Assigned task
Would you repeat each line below precisely as it stands?

(Records from a data collection)
◇ ◇ ◇
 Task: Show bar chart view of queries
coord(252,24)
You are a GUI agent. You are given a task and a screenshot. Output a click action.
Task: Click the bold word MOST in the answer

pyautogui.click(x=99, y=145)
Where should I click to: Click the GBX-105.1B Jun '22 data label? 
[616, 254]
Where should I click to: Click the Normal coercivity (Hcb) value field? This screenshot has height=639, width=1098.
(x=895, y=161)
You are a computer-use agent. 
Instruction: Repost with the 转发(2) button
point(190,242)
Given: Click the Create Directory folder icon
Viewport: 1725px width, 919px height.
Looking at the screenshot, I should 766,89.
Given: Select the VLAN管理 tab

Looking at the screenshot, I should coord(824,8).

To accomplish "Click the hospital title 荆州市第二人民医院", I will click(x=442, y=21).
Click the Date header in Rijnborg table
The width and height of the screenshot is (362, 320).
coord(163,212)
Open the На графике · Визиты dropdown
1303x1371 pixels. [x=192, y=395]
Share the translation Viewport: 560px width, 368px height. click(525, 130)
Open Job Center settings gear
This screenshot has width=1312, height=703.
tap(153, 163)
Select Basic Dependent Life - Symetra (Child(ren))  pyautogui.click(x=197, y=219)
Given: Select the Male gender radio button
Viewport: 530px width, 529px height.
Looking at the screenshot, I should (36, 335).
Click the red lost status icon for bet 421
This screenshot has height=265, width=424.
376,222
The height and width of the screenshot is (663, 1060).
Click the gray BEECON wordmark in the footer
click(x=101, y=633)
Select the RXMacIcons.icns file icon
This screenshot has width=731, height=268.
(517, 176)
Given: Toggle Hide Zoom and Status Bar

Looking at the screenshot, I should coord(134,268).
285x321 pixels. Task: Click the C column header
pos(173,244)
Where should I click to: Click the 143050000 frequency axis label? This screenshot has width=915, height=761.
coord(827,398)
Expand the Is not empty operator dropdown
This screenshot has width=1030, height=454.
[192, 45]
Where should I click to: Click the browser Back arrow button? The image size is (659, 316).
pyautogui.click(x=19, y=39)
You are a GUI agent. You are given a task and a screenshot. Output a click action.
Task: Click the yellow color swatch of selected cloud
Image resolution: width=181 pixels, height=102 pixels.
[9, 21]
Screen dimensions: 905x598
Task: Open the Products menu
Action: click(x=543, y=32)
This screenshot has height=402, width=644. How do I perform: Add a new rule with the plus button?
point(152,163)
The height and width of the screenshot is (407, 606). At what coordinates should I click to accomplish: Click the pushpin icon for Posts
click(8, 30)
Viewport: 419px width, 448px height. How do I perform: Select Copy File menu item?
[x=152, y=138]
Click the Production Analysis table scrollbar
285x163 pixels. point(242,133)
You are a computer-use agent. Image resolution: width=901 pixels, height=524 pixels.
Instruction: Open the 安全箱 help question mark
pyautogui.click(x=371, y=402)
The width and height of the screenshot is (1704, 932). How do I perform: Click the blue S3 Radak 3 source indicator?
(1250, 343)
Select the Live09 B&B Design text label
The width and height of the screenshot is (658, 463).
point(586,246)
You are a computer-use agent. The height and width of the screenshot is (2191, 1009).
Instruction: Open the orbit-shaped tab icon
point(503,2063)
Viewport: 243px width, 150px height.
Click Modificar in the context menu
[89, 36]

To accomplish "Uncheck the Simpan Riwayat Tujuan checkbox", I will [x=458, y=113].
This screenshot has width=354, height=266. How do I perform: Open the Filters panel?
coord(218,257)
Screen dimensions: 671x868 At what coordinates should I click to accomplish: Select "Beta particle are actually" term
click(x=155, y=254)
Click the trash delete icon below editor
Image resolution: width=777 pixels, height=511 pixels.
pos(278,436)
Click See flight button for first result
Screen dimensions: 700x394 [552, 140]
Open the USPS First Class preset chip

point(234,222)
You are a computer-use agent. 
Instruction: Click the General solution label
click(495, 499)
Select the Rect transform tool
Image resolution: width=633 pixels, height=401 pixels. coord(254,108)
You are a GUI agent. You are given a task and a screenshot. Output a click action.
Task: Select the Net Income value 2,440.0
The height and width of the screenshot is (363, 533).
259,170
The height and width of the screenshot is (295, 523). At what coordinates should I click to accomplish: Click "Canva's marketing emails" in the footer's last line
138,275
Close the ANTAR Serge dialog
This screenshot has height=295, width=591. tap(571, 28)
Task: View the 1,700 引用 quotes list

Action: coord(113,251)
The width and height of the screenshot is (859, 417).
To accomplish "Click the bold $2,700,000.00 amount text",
◇ ◇ ◇
Output of the exercise
 Task: Show bar chart view of queries
coord(252,24)
You are a GUI agent. You are given a task and a screenshot. Output a click action.
Task: Click the bold word MOST in the answer

pyautogui.click(x=99, y=145)
Where should I click to: Click the GBX-105.1B Jun '22 data label? 
[616, 254]
Where should I click to: Click the Normal coercivity (Hcb) value field? This screenshot has height=639, width=1098.
(x=895, y=161)
You are a computer-use agent. 
Instruction: Repost with the 转发(2) button
point(190,242)
Given: Click the Create Directory folder icon
Viewport: 1725px width, 919px height.
Looking at the screenshot, I should 766,89.
Given: Select the VLAN管理 tab

Looking at the screenshot, I should coord(824,8).

To accomplish "Click the hospital title 荆州市第二人民医院", I will click(x=442, y=21).
Click the Date header in Rijnborg table
The width and height of the screenshot is (362, 320).
coord(163,212)
Open the На графике · Визиты dropdown
1303x1371 pixels. [x=192, y=395]
Share the translation Viewport: 560px width, 368px height. click(525, 130)
Open Job Center settings gear
This screenshot has width=1312, height=703.
tap(153, 163)
Select Basic Dependent Life - Symetra (Child(ren))  pyautogui.click(x=197, y=219)
Given: Select the Male gender radio button
Viewport: 530px width, 529px height.
Looking at the screenshot, I should (36, 335).
Click the red lost status icon for bet 421
This screenshot has height=265, width=424.
376,222
The height and width of the screenshot is (663, 1060).
Click the gray BEECON wordmark in the footer
click(x=101, y=633)
Select the RXMacIcons.icns file icon
This screenshot has width=731, height=268.
(517, 176)
Given: Toggle Hide Zoom and Status Bar

Looking at the screenshot, I should coord(134,268).
285x321 pixels. Task: Click the C column header
pos(173,244)
Where should I click to: Click the 143050000 frequency axis label? This screenshot has width=915, height=761.
coord(827,398)
Expand the Is not empty operator dropdown
This screenshot has width=1030, height=454.
[192, 45]
Where should I click to: Click the browser Back arrow button? The image size is (659, 316).
pyautogui.click(x=19, y=39)
You are a GUI agent. You are given a task and a screenshot. Output a click action.
Task: Click the yellow color swatch of selected cloud
Image resolution: width=181 pixels, height=102 pixels.
[9, 21]
Screen dimensions: 905x598
Task: Open the Products menu
Action: click(x=543, y=32)
This screenshot has height=402, width=644. How do I perform: Add a new rule with the plus button?
point(152,163)
The height and width of the screenshot is (407, 606). At what coordinates should I click to accomplish: Click the pushpin icon for Posts
click(8, 30)
Viewport: 419px width, 448px height. How do I perform: Select Copy File menu item?
[x=152, y=138]
Click the Production Analysis table scrollbar
285x163 pixels. point(242,133)
You are a computer-use agent. Image resolution: width=901 pixels, height=524 pixels.
Instruction: Open the 安全箱 help question mark
pyautogui.click(x=371, y=402)
The width and height of the screenshot is (1704, 932). How do I perform: Click the blue S3 Radak 3 source indicator?
(1250, 343)
Select the Live09 B&B Design text label
The width and height of the screenshot is (658, 463).
point(586,246)
You are a computer-use agent. The height and width of the screenshot is (2191, 1009).
Instruction: Open the orbit-shaped tab icon
point(503,2063)
Viewport: 243px width, 150px height.
Click Modificar in the context menu
[89, 36]

To accomplish "Uncheck the Simpan Riwayat Tujuan checkbox", I will [x=458, y=113].
This screenshot has width=354, height=266. How do I perform: Open the Filters panel?
coord(218,257)
Screen dimensions: 671x868 At what coordinates should I click to accomplish: Select "Beta particle are actually" term
click(x=155, y=254)
Click the trash delete icon below editor
Image resolution: width=777 pixels, height=511 pixels.
pos(278,436)
Click See flight button for first result
Screen dimensions: 700x394 [552, 140]
Open the USPS First Class preset chip

point(234,222)
You are a computer-use agent. 
Instruction: Click the General solution label
click(495, 499)
Select the Rect transform tool
Image resolution: width=633 pixels, height=401 pixels. coord(254,108)
You are a GUI agent. You are given a task and a screenshot. Output a click action.
Task: Select the Net Income value 2,440.0
The height and width of the screenshot is (363, 533).
259,170
The height and width of the screenshot is (295, 523). At what coordinates should I click to accomplish: Click "Canva's marketing emails" in the footer's last line
138,275
Close the ANTAR Serge dialog
This screenshot has height=295, width=591. tap(571, 28)
Task: View the 1,700 引用 quotes list

Action: coord(113,251)
The width and height of the screenshot is (859, 417).
To accomplish "Click the bold $2,700,000.00 amount text",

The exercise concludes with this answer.